Абулхаир почувствовал иносказание, но не разгадал его и на минуту проникся словно бы новым злым и уважительным интересом к этому мужественному и неглупому, никак не глупому юнцу из родовитой, но оскудевшей, вдрызг разоренной, осиротевшей семьи… Для него, хана, он был выродком и уродом, был рабом. Был и будет! А ведь вот посажен раб им, ханом, на то место, где сидеть бы тайному советнику или по крайней мере поручику, и ведь усидел, усидел породистый пес, и не хан ему, а он хану загадывает загадки.
— Вот что тебе скажу, бий: не плюй в колодец, из которого пил и пьешь, — холодно выговорил хан.
— О хан наш, мы, черные шапки, так говорим: место, где один день вкушал хлеб и соль, благословляй сорок дней. Но если в колодце вода иссякает, а рядом большая река… стоит ли ждать у колодца смерти от жажды?
— Молод… а рассуждаешь… — ответил хан уклончиво. — Ты должен помнить годину белых пяток, в которую осиротел. Она оголила всех перед господом, как в день конца света, и открылось, что мы с вами — народы-близнецы, казахи и каракалпаки… Можно ли это забыть?

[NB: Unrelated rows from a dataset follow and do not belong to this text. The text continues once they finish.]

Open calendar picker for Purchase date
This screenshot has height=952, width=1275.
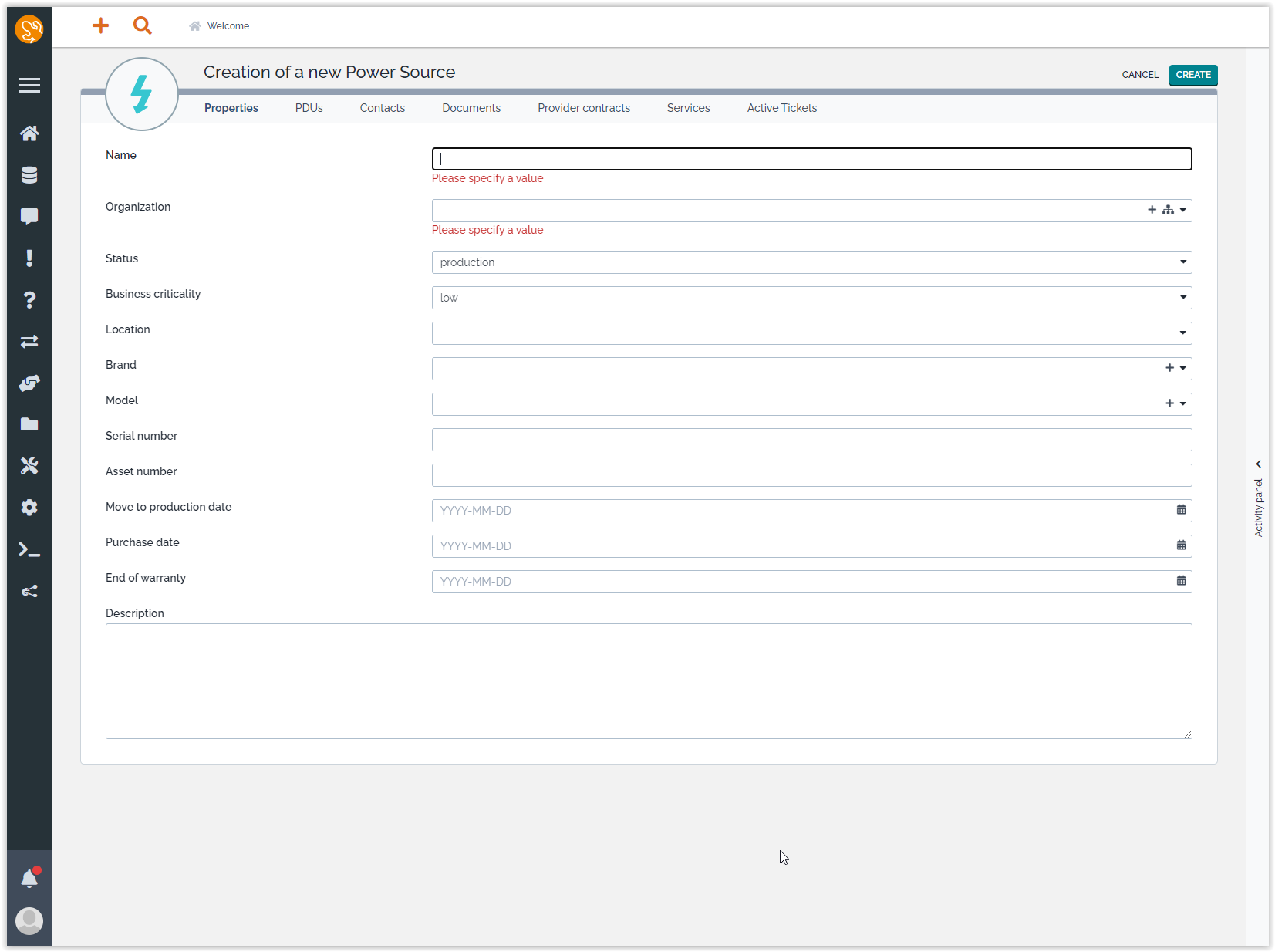click(1181, 545)
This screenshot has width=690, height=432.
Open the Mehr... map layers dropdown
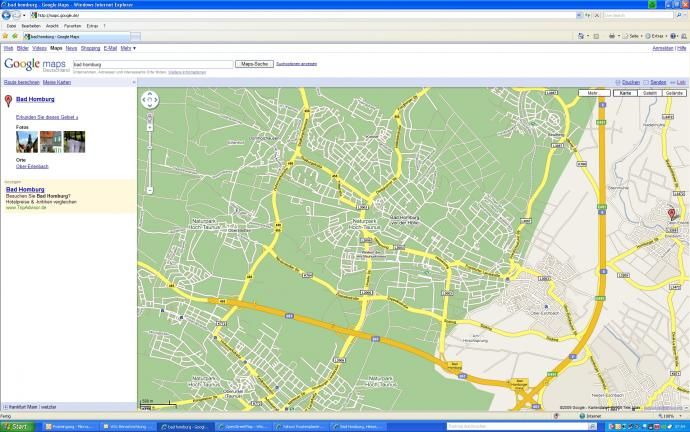tap(593, 93)
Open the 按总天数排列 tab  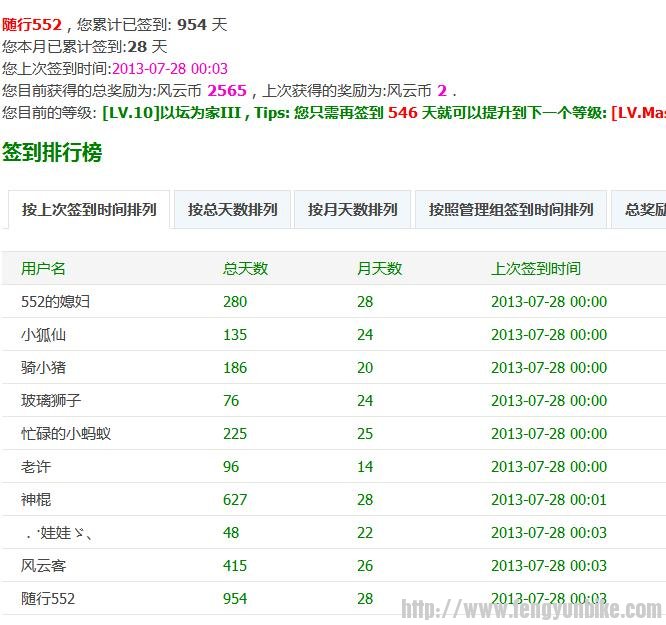[x=232, y=210]
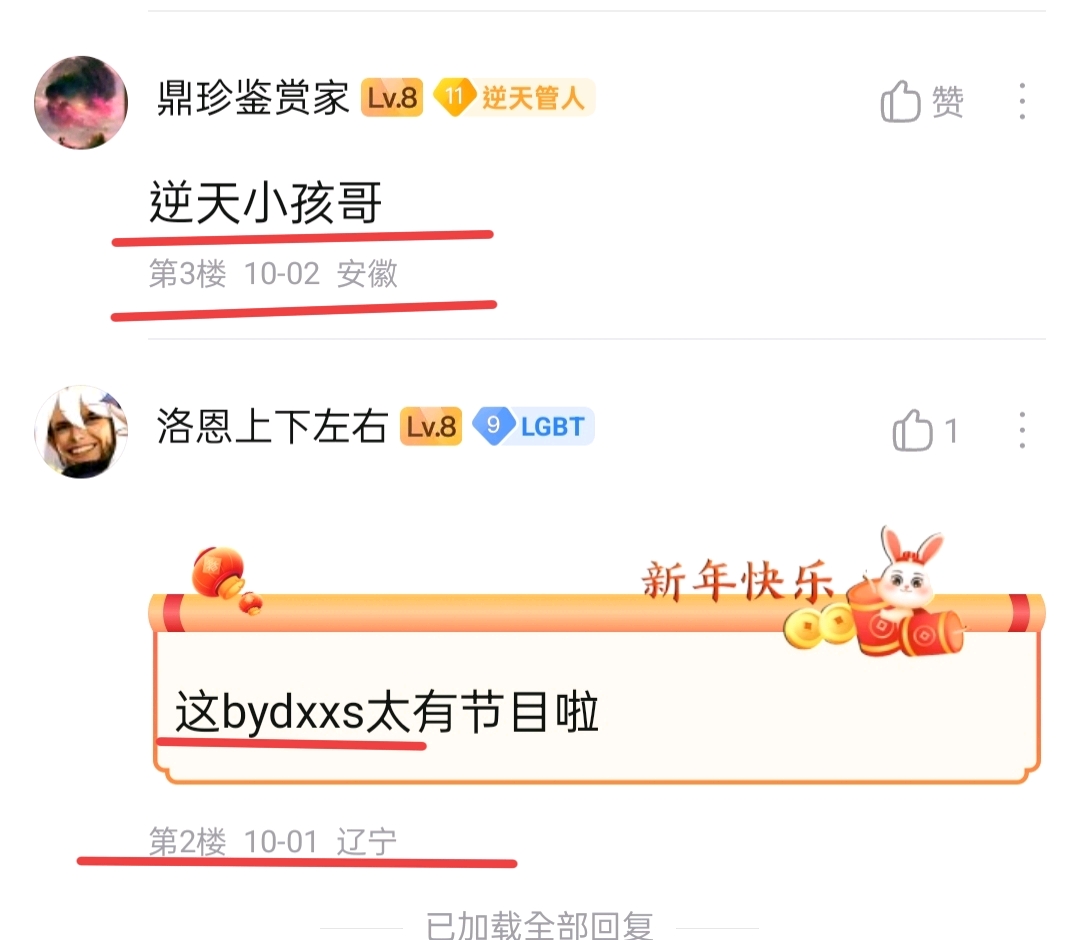The width and height of the screenshot is (1080, 940).
Task: Open the username 洛恩上下左右
Action: click(x=273, y=426)
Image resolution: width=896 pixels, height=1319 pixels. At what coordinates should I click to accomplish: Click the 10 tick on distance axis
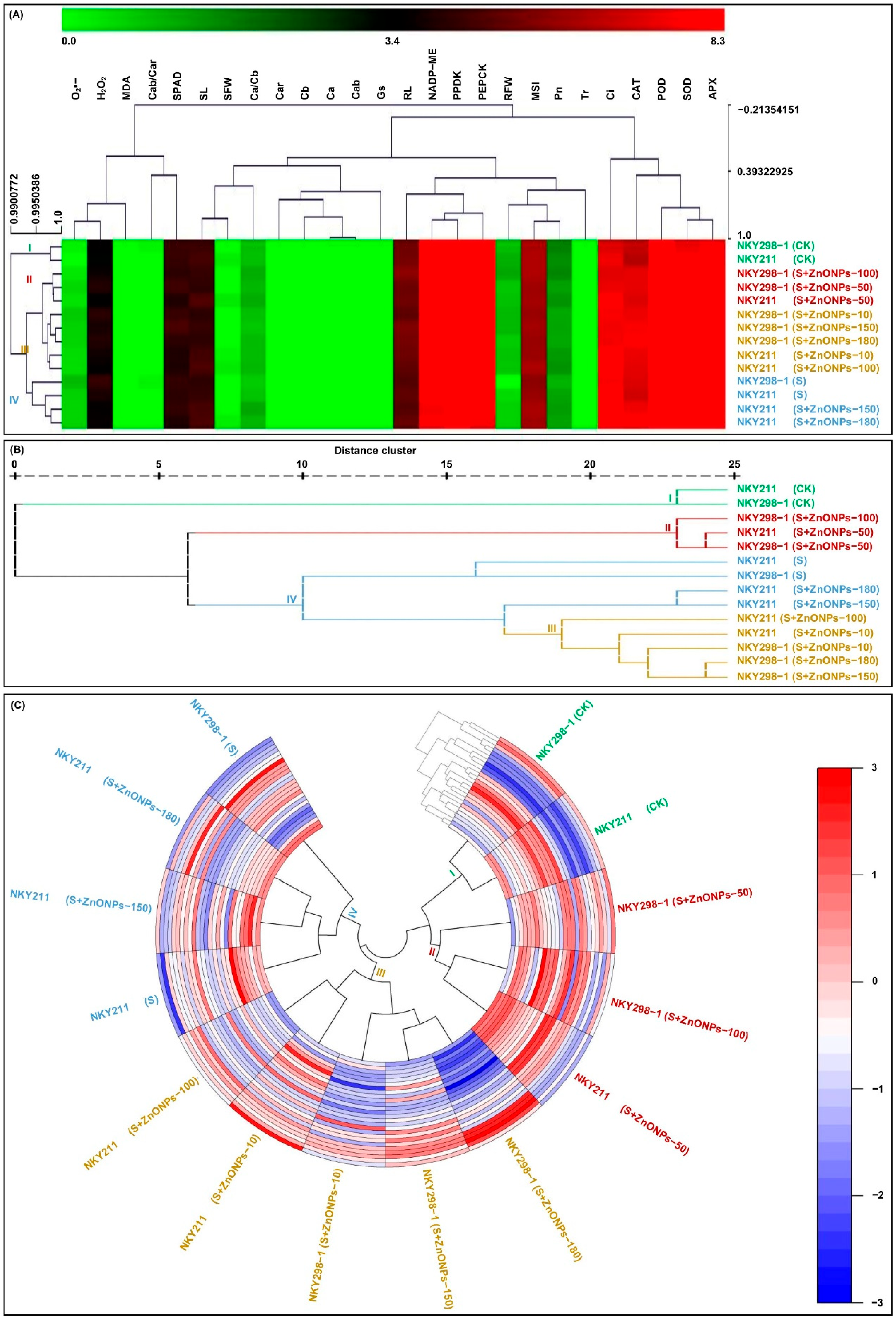coord(302,464)
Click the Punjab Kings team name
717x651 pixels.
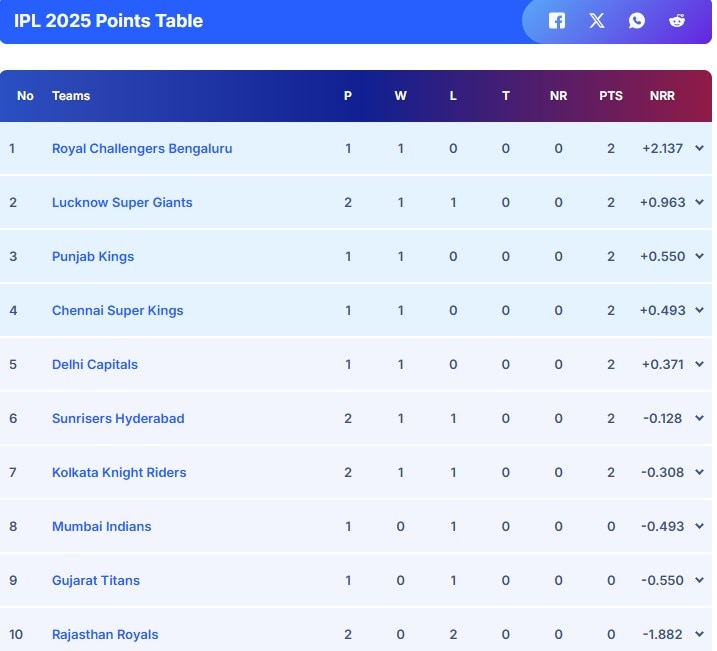pyautogui.click(x=93, y=256)
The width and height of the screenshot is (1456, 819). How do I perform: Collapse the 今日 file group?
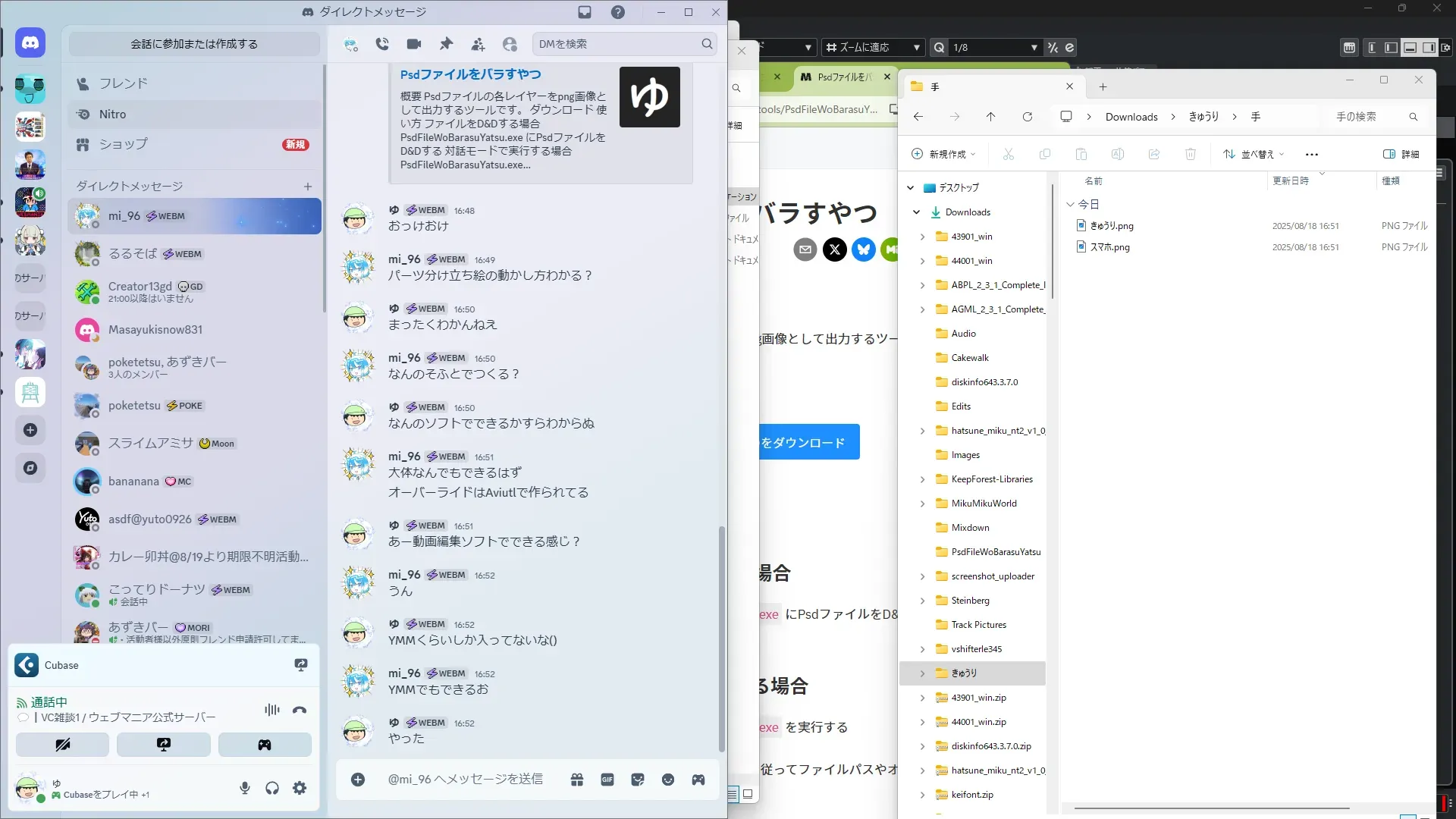pos(1070,204)
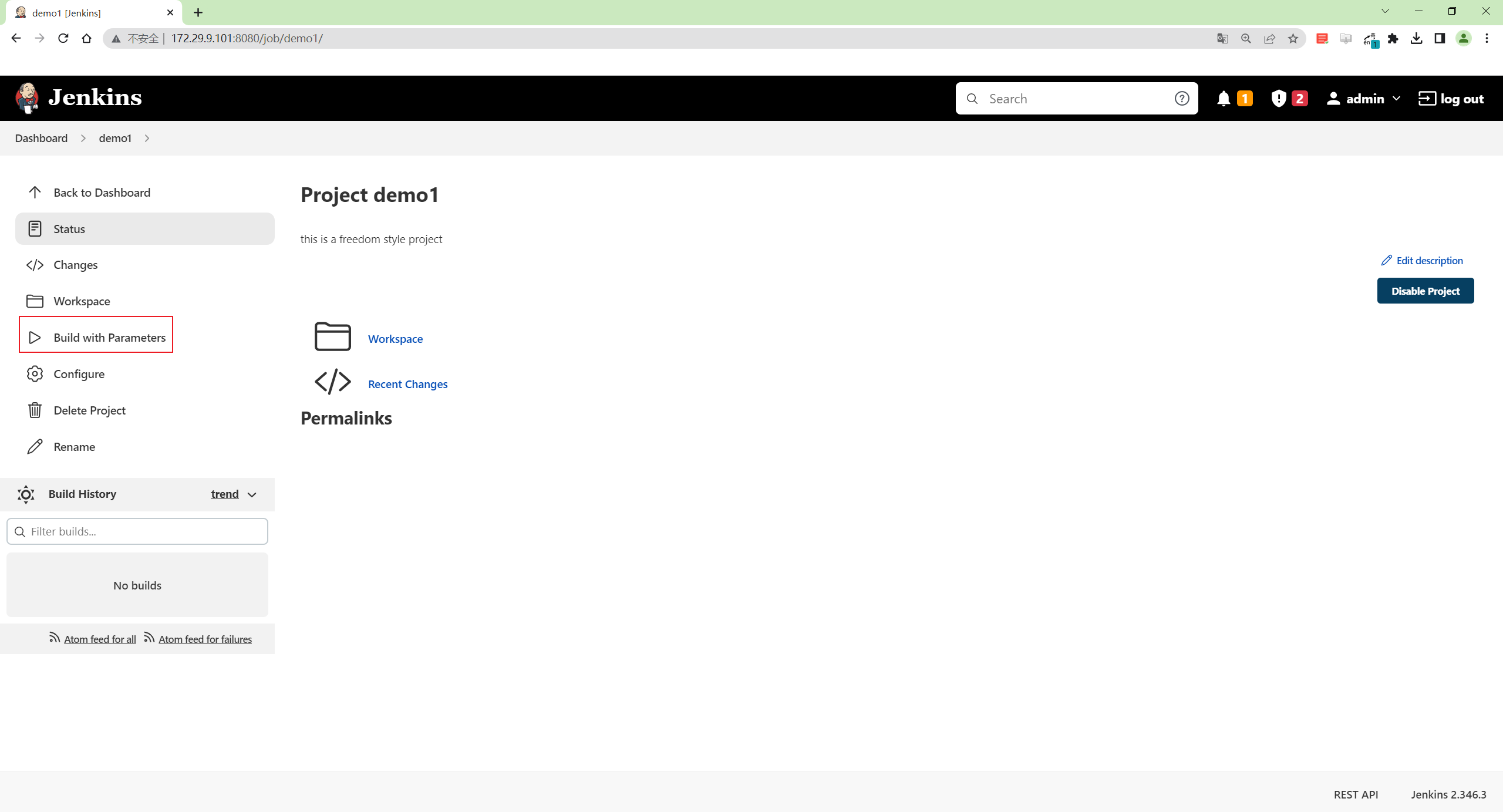Open the notifications bell icon
Image resolution: width=1503 pixels, height=812 pixels.
coord(1224,99)
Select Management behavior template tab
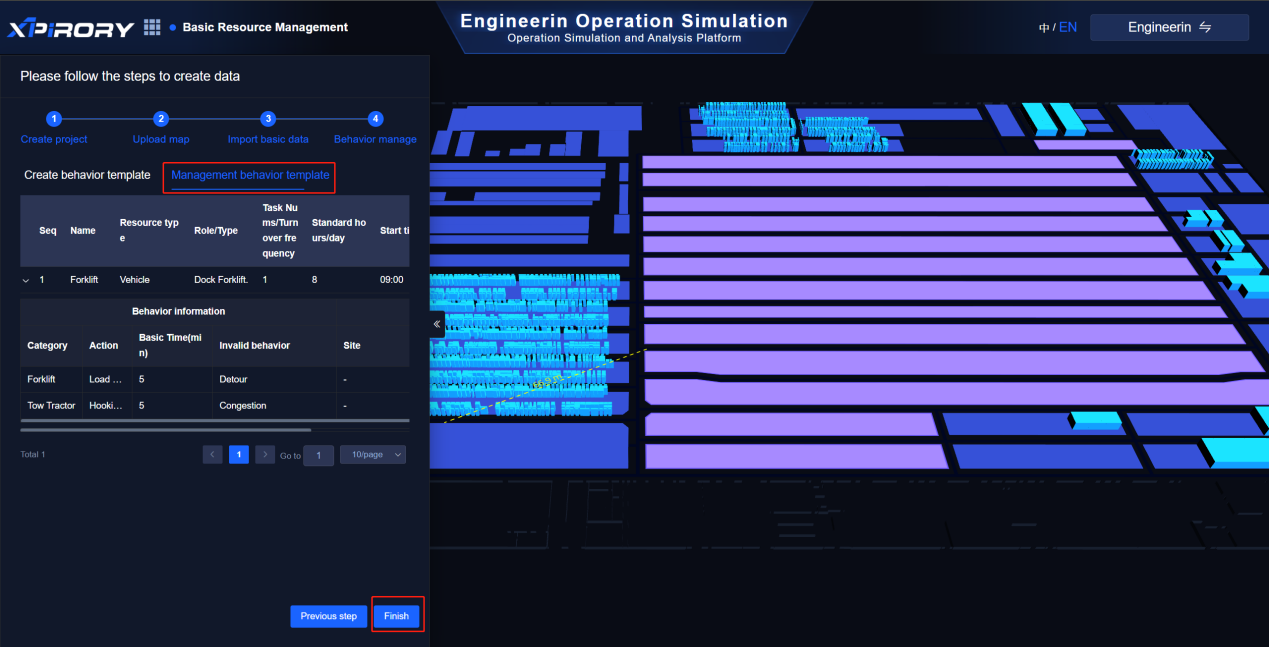1269x647 pixels. [x=250, y=175]
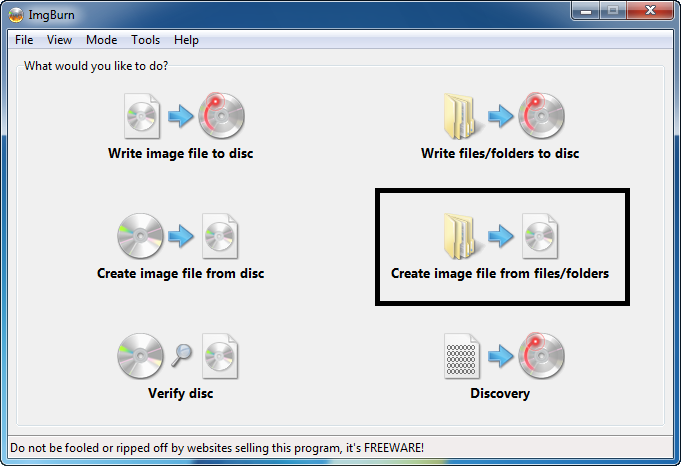This screenshot has height=466, width=681.
Task: Choose the Create image file from disc icon
Action: tap(178, 236)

— Помилуйте, хан наш! — воскликнул Маман с наивным изумленьем. — Я не ослышался? Разве могут быть близнецами — вы и никому не известные морды? Разве есть в этой степи такой народ — каракалпаки? И разве у нас и у вас на земле — одна правда?
Абулхаир-хан громко расхохотался — с откровенностью истинно широкой души, со свободой, подобающей его величию. Поманил Мамана к себе пальцем и мазнул его ладонью по щеке; рука хана была тяжела и покрыта рыжими, как верблюжья шерсть, волосками.
— Рисуешься храбрецом… но у храброго мужа слово не расходится с делом! — сказал хан. — На твоих глазах творится коварство, а ты пустословишь, сложив руки… Непохоже на тебя.
— Какое коварство?
— Будто не знаешь! Самое преступное: ссорят нас бесстыдно, суют мне в руки нож, а вам, черным шапкам, шило. Собственными ушами слышал, что ваши старейшины задумали… Ни много ни мало — захватить ханство Малого жуза! А может, это и так? Вы головы лихие… Поэтому я и вышел из себя, распушил вас под горячую руку. Теперь понял? Смекаешь, откуда ветер дует? Слышал-то я эту подлость от человека, которому верить не надо, а не верить — трудно, ох как трудно…
— Кто, кто он? — пробормотал Маман.
Тот самый, который напялил на тебя эту зеленую тряпку.
— Митрий-туре! — вскрикнул Маман, ошарашенный, готовый рассмеяться хану в лицо, готовый заплакать от смеха.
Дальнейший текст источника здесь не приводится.